Banten | LIPUTAN9NEWS
7
Kereta kuda putih yang membawa Misyaila, Siswi Karina, Ilias, Hagar, dan Sophia itu telah sampai di gerbang utama Negeri Farisa. Gerbang utama itu adalah juga pintu utama benteng yang sangat tebal dan tinggi yang melindungi dan mengelilingi Negeri Farisa. Benteng dan gerbang utama itu bernama Gerbang Farsana.
Dan seperti biasanya, kereta kuda yang mereka naiki itu pun segera menghilang begitu saja ketika mereka telah turun dan ketika kaki-kaki mereka telah menginjakkan tanah. Gerbang utama itu ternyata dijaga sejumlah prajurit dan tentara yang dilengkapi dengan pakaian dan topi pelindung dari bahan-bahan baja, besi, dan bahan-bahan lainnya. Senjata mereka terdiri dari pedang dan tombak, tapi bukan sembarang pedang dan tombak. Sebab tombak-tombak mereka juga berfungsi sebagai pesawat-pesawat terbang yang bisa mereka naiki ketika terjadi peperangan atau ketika terjadi situasi gawat-darurat.
Rupanya pimpinan prajurit dan tentara yang menjaga gerbang utama bernama Farsana itu telah mengenal Misyaila, namanya Roshtam.
“Selamat datang kembali, saudariku!” ujar Roshtam kepada Misyaila, “dan siapa gerangan empat orang yang bersamamu ini?” Tanya Roshtam.
Mendengar pertanyaan Roshtam, Misyaila pun segera memperkenalkan Siswi Karina, Hagar, Ilias, dan Sophia kepadanya. “Mereka-lah yang ingin kutawarkan untuk menjadi penduduk negeri ini.” Jawab Misyaila. “Jika demikian, sebaiknya kita segera menghadap Raja Nazad Hamadi.” Seru Roshtam.
Ternyata jarak dari gerbang utama ke pusat ibukota Negeri Farisa cukup jauh juga dengan hanya berjalan kaki. Dan sepanjang jalan itu pula tampak prajurit berbaris dengan khidmat dan rapih.
Ketika mereka telah sampai di kediaman Raja Nazad, sang raja itu pun segera menyambut mereka dan mempersilahkan mereka untuk duduk di kursi-kursi melingkar yang ada di istana tersebut.

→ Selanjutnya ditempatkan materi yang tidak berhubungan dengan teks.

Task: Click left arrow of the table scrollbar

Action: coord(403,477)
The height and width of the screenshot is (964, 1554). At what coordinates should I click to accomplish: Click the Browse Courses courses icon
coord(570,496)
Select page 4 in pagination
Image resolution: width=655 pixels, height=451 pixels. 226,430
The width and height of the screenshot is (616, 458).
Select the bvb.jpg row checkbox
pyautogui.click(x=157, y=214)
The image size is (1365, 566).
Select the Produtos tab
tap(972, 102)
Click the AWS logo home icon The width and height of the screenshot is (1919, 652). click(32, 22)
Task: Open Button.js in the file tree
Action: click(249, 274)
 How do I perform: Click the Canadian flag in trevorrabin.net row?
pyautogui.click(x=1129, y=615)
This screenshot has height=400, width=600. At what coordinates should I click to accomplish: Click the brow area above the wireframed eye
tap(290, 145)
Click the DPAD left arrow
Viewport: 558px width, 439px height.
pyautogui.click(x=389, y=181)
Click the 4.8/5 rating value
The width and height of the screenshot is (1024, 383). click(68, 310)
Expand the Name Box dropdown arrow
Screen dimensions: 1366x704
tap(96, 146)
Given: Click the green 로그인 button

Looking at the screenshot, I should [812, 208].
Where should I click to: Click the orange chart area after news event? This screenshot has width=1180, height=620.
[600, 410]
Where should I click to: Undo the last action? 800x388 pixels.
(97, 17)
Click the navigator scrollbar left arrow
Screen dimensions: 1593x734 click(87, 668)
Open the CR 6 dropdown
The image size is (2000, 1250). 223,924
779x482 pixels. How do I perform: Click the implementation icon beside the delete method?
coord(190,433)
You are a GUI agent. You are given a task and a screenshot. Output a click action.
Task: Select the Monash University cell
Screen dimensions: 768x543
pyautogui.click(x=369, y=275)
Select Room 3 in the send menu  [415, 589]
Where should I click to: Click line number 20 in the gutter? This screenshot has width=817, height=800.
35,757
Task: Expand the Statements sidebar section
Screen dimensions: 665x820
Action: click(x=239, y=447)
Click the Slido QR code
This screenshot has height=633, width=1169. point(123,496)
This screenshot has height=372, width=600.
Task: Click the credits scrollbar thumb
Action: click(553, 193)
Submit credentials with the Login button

“Sudah lama sekali kau tak datang.” Kata Raja Nazad kepada Misyaila. “Beberapa waktu lamanya memang aku sengaja ingin mengetahui sejumlah negeri, dan timbullah keinginanku untuk mendatangi negeri yang pernah kukunjungi.” Balas Misyaila. “Negeri apa itu?” Tanya Raja Nazad. “Telaga Kahana.” Jawab Misyaila. “Oh rupanya negeri yang dulu dipimpin salah seorang sahabatku yang kini telah wafat itu!” ujar Raja Nazad. “Yah benar, “ kata Misyaila, “dan inilah anak-anak sahabatmu itu, yang ingin kutawarkan agar ia menjadi penduduk negerimu dan dilatih oleh para jenderalmu atau dididik oleh orang-orangmu.” Lanjut Misyaila.
Setelah sejenak terdiam, Raja Nazad Hamadi akhirnya mengiyakan apa yang ditawarkan Misyaila. Sang raja itu pun memanggil beberapa prajurit untuk membawa Hagar, Ilias, dan Sophia ke sebuah tempat yang akan menjadi rumah mereka selama mereka telah diterima menjadi penduduk di Negeri Farisa.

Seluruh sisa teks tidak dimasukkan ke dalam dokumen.